== Segment start ==

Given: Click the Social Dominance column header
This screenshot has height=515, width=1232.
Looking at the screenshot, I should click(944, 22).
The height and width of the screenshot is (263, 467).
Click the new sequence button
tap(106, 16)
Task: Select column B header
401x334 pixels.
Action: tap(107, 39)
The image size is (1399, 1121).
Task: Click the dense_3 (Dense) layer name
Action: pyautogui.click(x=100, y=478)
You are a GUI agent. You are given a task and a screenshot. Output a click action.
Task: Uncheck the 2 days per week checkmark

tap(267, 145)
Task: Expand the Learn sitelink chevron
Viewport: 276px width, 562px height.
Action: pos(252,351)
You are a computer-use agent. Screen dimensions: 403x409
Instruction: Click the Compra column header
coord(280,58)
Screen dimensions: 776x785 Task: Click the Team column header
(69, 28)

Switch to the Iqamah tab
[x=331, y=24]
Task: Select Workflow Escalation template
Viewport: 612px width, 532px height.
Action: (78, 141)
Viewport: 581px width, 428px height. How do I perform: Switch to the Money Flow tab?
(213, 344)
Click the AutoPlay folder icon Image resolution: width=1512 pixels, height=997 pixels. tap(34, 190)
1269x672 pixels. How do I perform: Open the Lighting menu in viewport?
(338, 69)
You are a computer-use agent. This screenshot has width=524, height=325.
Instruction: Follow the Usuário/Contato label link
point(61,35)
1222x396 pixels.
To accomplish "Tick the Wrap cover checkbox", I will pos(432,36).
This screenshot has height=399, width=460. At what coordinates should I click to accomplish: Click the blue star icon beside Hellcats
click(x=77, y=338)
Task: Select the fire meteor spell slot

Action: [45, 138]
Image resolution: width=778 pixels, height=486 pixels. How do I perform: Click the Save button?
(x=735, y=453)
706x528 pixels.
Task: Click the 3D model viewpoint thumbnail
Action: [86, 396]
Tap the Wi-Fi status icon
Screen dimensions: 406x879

== Segment end ==

A verbatim version of the complete listing above is to be returned.

_TASK RESULT_
Given: Click the Social Dominance column header
This screenshot has height=515, width=1232.
Looking at the screenshot, I should click(944, 22).
The height and width of the screenshot is (263, 467).
Click the new sequence button
tap(106, 16)
Task: Select column B header
401x334 pixels.
Action: tap(107, 39)
The image size is (1399, 1121).
Task: Click the dense_3 (Dense) layer name
Action: pyautogui.click(x=100, y=478)
You are a GUI agent. You are given a task and a screenshot. Output a click action.
Task: Uncheck the 2 days per week checkmark

tap(267, 145)
Task: Expand the Learn sitelink chevron
Viewport: 276px width, 562px height.
Action: pos(252,351)
You are a computer-use agent. Screen dimensions: 403x409
Instruction: Click the Compra column header
coord(280,58)
Screen dimensions: 776x785 Task: Click the Team column header
(69, 28)

Switch to the Iqamah tab
[x=331, y=24]
Task: Select Workflow Escalation template
Viewport: 612px width, 532px height.
Action: (78, 141)
Viewport: 581px width, 428px height. How do I perform: Switch to the Money Flow tab?
(213, 344)
Click the AutoPlay folder icon Image resolution: width=1512 pixels, height=997 pixels. tap(34, 190)
1269x672 pixels. How do I perform: Open the Lighting menu in viewport?
(338, 69)
You are a computer-use agent. This screenshot has width=524, height=325.
Instruction: Follow the Usuário/Contato label link
point(61,35)
1222x396 pixels.
To accomplish "Tick the Wrap cover checkbox", I will pos(432,36).
This screenshot has height=399, width=460. At what coordinates should I click to accomplish: Click the blue star icon beside Hellcats
click(x=77, y=338)
Task: Select the fire meteor spell slot

Action: [45, 138]
Image resolution: width=778 pixels, height=486 pixels. How do I perform: Click the Save button?
(x=735, y=453)
706x528 pixels.
Task: Click the 3D model viewpoint thumbnail
Action: [86, 396]
Tap the Wi-Fi status icon
Screen dimensions: 406x879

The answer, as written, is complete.